[Supplied material]
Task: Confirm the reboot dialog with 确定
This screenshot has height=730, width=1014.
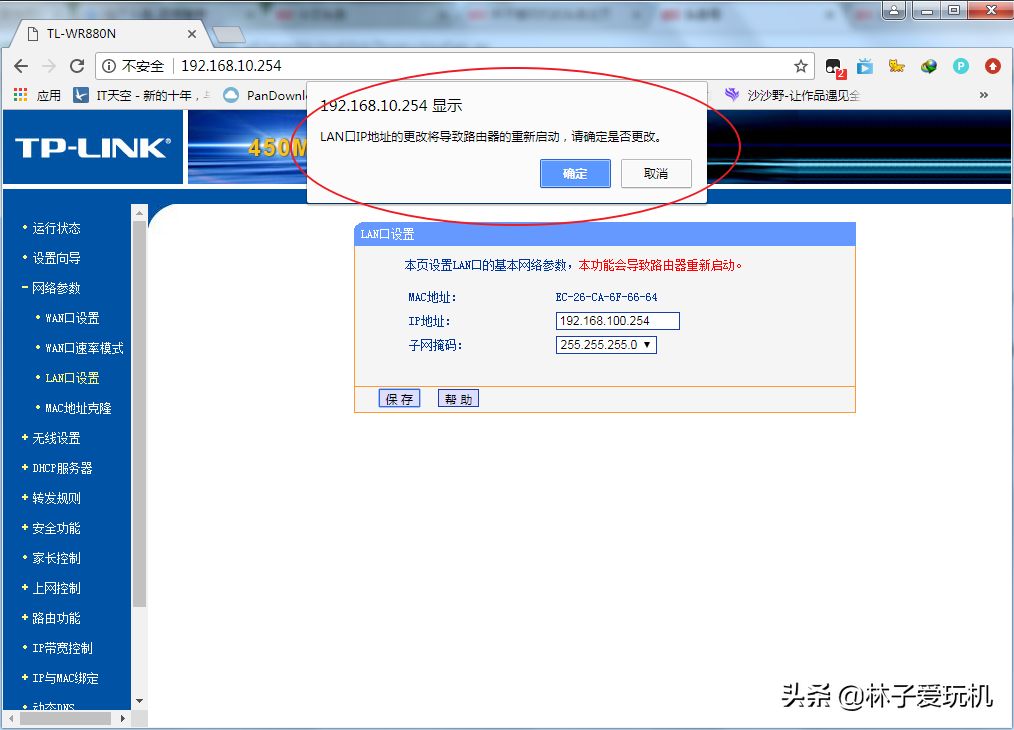Action: (x=575, y=173)
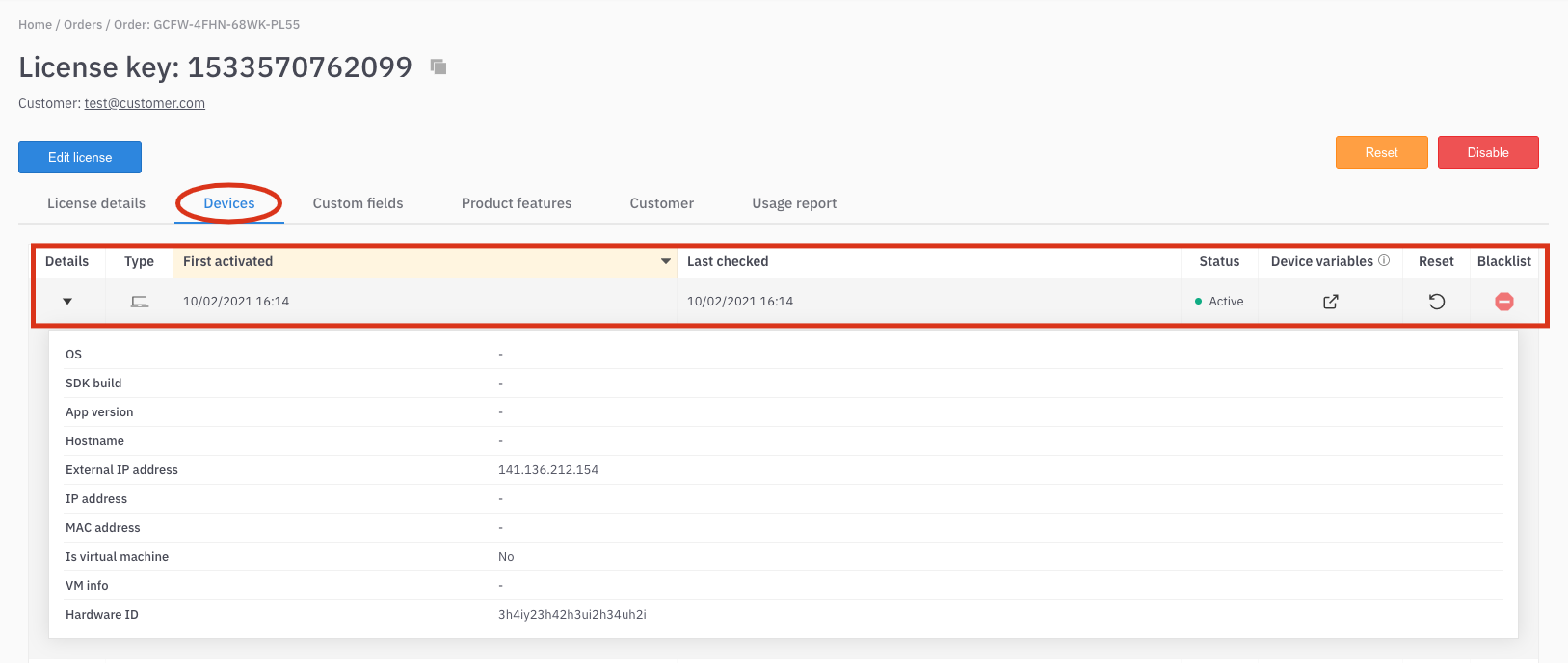Select the Devices tab
The width and height of the screenshot is (1568, 663).
(x=229, y=203)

[What the exercise asks] Write out the records above exactly. Pictures do not belong in the copy.

[Output]
Task: Confirm the reboot dialog with 确定
This screenshot has height=730, width=1014.
Action: (x=575, y=173)
Select the Devices tab
The width and height of the screenshot is (1568, 663).
(x=229, y=203)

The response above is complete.